Legendary, whimsical British songwriter/rocker Robyn Hitchcock and Patterson Hood of politically charged Athens, Ga., rock band Drive-By Truckers pontificate on politics, making albums, and anticipation of playing at Pendarvis Farm.

COURTESY: DANNY CLINCH - The Drive-By Truckers and their currently Portland-based Patterson Hood (third from left), the guitarist and vocalist and songwriter, play Pickathon this weekend. They are tapped into the political scene, as Hood says, we get called political a lot.

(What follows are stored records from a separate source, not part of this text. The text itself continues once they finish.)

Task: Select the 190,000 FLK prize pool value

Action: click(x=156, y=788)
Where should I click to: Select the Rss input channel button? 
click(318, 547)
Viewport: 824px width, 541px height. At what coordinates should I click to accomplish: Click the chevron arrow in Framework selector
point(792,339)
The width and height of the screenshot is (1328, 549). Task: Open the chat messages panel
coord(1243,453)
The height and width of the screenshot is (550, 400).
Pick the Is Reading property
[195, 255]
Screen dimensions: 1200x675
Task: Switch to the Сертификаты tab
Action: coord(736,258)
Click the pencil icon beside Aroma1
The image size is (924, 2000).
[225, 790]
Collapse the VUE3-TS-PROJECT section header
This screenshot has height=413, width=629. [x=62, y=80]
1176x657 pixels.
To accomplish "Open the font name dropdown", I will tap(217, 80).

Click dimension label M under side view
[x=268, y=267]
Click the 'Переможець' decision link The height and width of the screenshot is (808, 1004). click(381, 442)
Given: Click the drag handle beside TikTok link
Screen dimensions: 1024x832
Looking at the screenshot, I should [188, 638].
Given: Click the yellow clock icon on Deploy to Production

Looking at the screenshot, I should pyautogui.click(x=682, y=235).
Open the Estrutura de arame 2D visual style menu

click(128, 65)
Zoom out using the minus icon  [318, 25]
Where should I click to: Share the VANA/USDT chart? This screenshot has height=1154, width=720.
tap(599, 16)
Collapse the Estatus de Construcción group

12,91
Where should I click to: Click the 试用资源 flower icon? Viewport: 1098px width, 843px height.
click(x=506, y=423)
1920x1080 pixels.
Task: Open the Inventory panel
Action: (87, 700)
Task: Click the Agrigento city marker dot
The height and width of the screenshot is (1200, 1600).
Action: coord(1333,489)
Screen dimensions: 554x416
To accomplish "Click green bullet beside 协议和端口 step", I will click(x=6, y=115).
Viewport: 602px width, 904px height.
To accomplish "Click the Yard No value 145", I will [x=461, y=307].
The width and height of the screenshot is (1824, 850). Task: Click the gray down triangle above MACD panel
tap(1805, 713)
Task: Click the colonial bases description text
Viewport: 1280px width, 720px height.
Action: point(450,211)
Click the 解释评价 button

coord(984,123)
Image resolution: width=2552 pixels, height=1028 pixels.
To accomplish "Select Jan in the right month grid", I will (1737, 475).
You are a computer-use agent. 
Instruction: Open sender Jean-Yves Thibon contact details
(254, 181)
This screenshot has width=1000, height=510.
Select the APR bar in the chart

I consider it personal.After humble beginnings as a low-key fundraiser for KBOO radio, Pickathon has grown into one of the most acclaimed multi-genre music festivals in the U.S. The annual event, held this weekend at Pendarvis Farm in Happy Valley, features everything from quietly intense singer-songwriters and bluegrass to boundary-bursting bands incorporating elements of rock, soul, country, punk, electronic and world music.

The Tribune recently engaged with two of the more veteran artists on this year's bill: Singular British singer/songwriter/rocker Robyn Hitchcock, who has recorded 21 albums as a solo artist and with his band the Egyptians since leaving The Soft Boys in 1981; and Patterson Hood of the Drive-By Truckers, an Athens, Ga.-based Americana-rock band that emerged in the mid 1990s. The Truckers released their latest album, the politically charged "American Band," last fall.

Let's start with Hitchcock, who emailed from Nashville, where he was relaxing at home pre-tour "with the cats."

Portland Tribune: It looks like your summer tour is starting with Pickathon. What have you heard about the event?

Robyn Hitchcock: A local friend in Portland told me it would be fun, so I was lucky enough to get on the bill. I'm not touring much this summer, just visiting my clan in Britain.

Tribune: What do you like about playing weekend festivals? Do you like to hang out for the weekend and catch other artists' sets?

Hitchcock: As you say, there's more chance to see other artists at festivals. A few of my friends are playing, neighbors from Nashville.

Tribune: Are you playing a lot of songs from your recent self-titled album? 

Hitchcock: Each time I release a record, the new songs have to compete with the old ones. Some new ones will make an appearance, yes. Some of my songs are antique now; they remind people of who they might have been once, and the younger listeners it reminds them of YouTube.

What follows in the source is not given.